Caltech Library logo

cold_reports.yaml Deep Dive

cold_reports.yaml is the configuration file for the cold_reports service (compiled from cold_reports.ts). It defines the catalogue of reports that COLD can generate: what shell command to run, how to name the output file, what MIME type to declare, and what user-supplied parameters (if any) the command requires.
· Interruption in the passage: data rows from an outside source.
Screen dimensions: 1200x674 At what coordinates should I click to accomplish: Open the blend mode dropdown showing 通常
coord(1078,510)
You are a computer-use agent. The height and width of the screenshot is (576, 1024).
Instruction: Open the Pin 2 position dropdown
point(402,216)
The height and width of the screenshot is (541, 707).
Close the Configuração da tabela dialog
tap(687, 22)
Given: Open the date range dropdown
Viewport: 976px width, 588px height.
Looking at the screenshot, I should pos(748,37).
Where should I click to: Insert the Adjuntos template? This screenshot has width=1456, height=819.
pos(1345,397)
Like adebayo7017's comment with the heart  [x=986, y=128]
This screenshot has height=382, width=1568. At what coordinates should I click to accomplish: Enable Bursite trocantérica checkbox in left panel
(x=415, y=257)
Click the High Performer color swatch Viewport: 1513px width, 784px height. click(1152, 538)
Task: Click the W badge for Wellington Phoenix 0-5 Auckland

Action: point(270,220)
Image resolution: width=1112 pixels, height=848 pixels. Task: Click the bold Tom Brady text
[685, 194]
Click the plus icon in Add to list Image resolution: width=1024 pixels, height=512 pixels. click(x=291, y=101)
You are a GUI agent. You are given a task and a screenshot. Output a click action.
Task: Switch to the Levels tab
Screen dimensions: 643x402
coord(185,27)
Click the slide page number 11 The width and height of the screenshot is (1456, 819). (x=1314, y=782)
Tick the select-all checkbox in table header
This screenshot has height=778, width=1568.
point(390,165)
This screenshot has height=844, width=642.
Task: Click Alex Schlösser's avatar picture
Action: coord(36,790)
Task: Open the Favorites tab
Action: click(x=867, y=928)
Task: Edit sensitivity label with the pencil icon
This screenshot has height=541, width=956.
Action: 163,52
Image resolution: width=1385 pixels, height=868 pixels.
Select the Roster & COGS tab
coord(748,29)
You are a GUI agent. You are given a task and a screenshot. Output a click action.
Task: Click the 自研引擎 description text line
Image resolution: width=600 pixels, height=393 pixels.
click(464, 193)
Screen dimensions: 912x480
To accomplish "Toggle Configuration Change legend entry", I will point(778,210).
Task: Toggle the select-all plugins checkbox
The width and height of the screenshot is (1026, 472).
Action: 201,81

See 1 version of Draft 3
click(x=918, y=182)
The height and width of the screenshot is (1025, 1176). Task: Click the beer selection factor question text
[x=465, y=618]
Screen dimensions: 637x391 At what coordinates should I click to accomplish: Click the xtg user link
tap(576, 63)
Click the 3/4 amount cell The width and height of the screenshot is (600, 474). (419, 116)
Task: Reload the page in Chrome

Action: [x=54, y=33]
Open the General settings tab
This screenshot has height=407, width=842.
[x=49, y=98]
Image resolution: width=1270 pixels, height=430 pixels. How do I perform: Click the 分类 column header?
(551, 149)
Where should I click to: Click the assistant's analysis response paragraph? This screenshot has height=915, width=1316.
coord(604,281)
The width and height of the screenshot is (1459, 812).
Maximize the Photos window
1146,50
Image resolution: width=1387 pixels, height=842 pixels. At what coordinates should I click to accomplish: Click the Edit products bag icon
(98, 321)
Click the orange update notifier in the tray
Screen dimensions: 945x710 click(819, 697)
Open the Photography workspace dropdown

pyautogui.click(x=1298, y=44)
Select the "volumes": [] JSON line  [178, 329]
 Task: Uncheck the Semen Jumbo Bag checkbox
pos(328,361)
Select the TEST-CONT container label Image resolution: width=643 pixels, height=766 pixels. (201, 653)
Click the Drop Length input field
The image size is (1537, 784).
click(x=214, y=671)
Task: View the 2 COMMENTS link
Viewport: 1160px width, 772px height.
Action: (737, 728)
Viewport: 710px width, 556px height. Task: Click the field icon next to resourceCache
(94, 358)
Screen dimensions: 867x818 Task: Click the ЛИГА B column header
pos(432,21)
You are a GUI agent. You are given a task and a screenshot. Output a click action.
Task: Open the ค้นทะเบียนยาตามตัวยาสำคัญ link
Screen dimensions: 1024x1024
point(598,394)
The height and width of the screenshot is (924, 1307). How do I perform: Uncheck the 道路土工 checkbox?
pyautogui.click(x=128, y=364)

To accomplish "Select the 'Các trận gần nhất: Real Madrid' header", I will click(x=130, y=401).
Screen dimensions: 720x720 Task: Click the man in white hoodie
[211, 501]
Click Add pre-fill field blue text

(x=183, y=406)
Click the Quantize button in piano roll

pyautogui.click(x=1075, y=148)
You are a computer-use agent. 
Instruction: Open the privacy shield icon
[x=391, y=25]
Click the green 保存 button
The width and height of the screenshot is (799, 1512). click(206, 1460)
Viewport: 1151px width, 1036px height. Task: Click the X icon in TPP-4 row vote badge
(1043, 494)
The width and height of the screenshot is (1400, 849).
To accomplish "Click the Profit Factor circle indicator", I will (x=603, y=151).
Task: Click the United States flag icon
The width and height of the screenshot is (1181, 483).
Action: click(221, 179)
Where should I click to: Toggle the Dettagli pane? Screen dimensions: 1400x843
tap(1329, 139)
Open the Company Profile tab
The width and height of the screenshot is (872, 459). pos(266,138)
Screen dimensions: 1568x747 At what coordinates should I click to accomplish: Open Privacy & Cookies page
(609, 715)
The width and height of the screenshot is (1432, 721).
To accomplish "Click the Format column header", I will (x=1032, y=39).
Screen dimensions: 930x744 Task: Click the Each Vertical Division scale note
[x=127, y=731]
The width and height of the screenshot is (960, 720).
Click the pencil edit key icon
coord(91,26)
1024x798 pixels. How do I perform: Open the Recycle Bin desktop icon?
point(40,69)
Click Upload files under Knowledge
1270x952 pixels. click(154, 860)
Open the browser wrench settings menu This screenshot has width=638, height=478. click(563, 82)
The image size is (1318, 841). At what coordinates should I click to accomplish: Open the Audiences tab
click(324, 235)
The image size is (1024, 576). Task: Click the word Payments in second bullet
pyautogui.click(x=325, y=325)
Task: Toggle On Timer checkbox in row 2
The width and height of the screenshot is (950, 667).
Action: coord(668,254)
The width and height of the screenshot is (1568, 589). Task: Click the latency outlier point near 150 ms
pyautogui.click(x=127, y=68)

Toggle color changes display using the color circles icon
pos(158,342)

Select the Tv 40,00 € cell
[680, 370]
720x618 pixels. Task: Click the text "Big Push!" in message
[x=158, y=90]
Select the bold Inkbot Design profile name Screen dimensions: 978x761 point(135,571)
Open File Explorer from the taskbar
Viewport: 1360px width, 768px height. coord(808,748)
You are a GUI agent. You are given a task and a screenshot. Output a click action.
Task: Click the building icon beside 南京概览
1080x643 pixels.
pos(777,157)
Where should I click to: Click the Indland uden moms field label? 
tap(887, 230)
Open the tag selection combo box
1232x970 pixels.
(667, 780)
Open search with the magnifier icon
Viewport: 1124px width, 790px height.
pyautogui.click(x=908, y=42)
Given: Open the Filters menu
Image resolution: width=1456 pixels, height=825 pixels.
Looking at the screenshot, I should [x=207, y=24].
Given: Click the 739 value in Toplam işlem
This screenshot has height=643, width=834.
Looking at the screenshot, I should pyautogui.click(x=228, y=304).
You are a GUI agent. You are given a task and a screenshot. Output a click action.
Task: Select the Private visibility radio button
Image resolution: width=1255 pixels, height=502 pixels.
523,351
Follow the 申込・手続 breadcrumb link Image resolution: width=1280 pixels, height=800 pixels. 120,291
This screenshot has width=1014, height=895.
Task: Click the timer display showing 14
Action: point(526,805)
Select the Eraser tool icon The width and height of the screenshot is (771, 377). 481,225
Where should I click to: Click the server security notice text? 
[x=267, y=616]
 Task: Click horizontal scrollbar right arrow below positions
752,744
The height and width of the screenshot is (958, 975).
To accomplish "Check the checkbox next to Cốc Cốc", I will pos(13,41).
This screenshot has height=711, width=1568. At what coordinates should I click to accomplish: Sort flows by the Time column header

This file is read in two contexts:

  1. At startup by the cold_reports service, which builds an in-memory map of Runnable objects — one per report entry.
  2. At request time by the middleware’s handleReportRequest function, which reads cold_reports.yaml directly to retrieve input definitions for the named report before creating the queue entry in reports.ds.

Top-level fields

report_directory: ./htdocs/rpt
reports:
  <report_name>:
    ...
Field Type Purpose
report_directory string Directory where report output files are written. Currently ./htdocs/rpt. The middleware also serves this path as static files, so a file at htdocs/rpt/people.csv is reachable at /rpt/people.csv in the browser.
reports map Each key is a report name. The value is a report definition block.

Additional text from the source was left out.